Material provided:
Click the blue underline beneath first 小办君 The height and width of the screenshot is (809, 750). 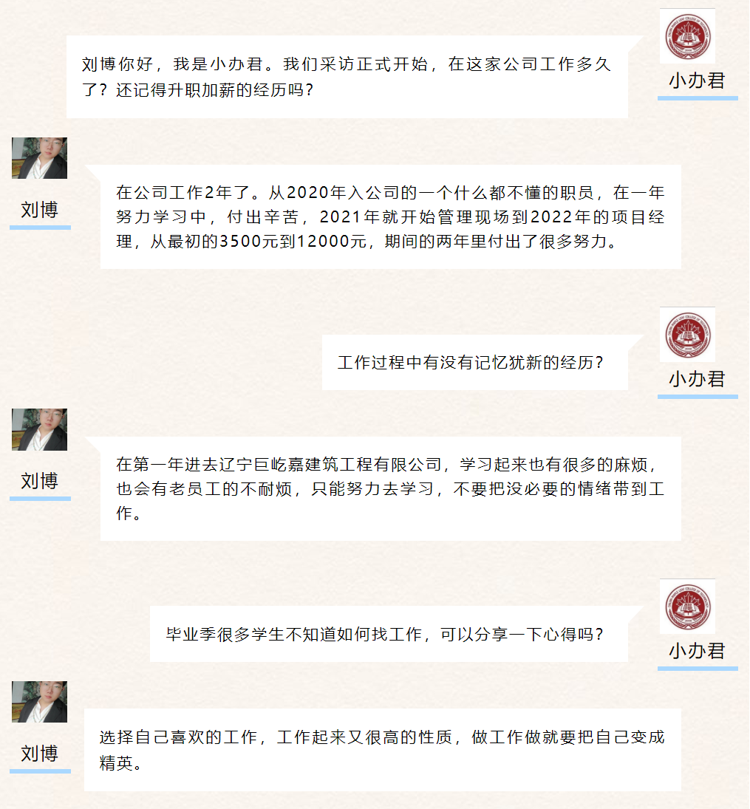click(698, 98)
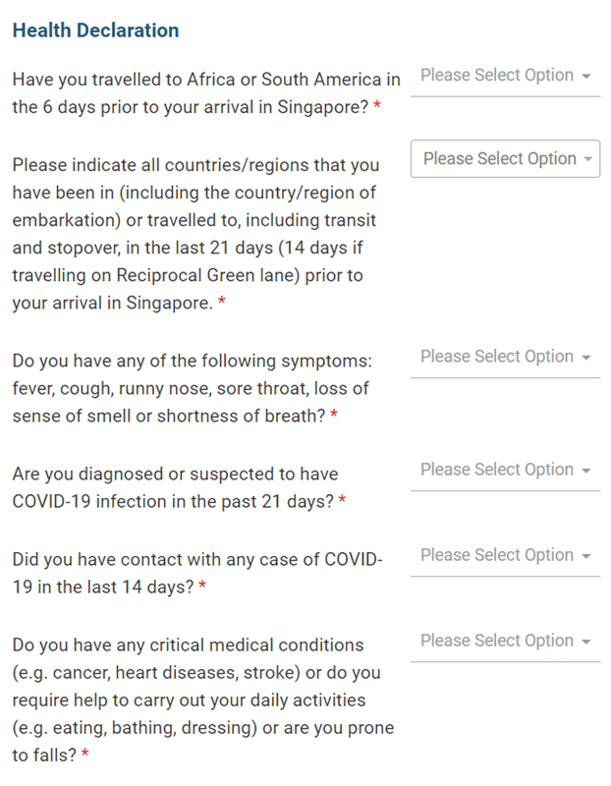Click the caret arrow of the COVID-19 diagnosis dropdown
This screenshot has width=611, height=786.
click(585, 472)
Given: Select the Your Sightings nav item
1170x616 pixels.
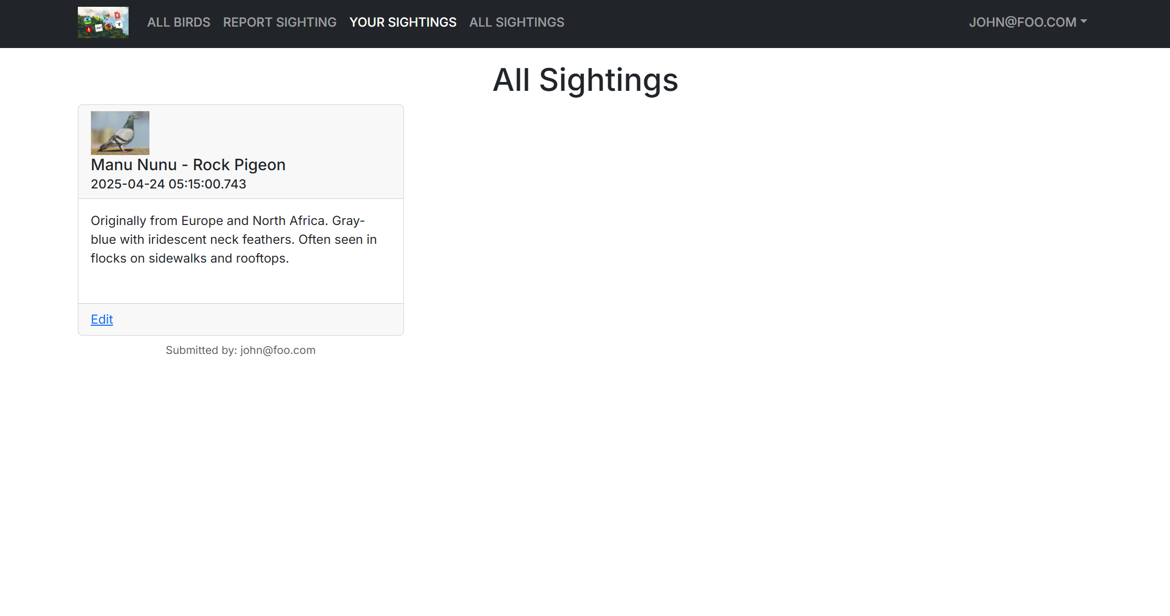Looking at the screenshot, I should click(403, 22).
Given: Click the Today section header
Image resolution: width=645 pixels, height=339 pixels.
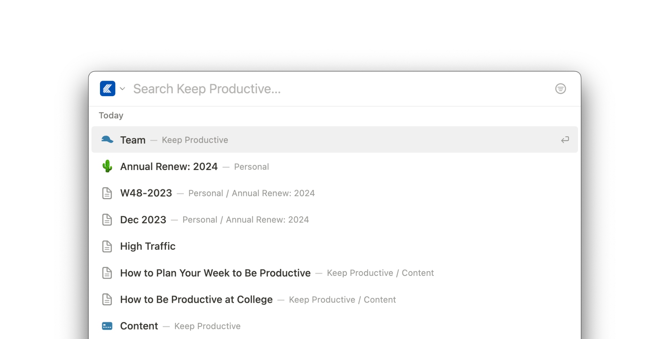Looking at the screenshot, I should click(x=111, y=115).
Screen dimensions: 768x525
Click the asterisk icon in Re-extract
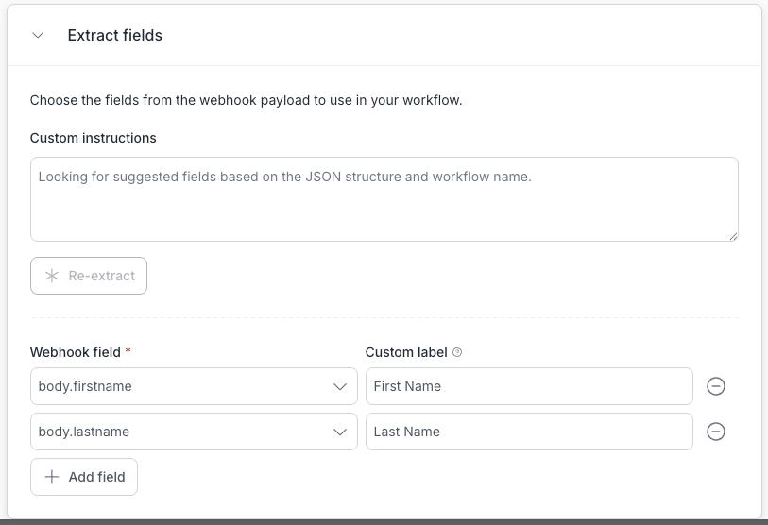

Activity: Each line above that contains the word "Given" should be returned.

Answer for the task:
Given: Select the Your Sightings nav item
Given: Click the Today section header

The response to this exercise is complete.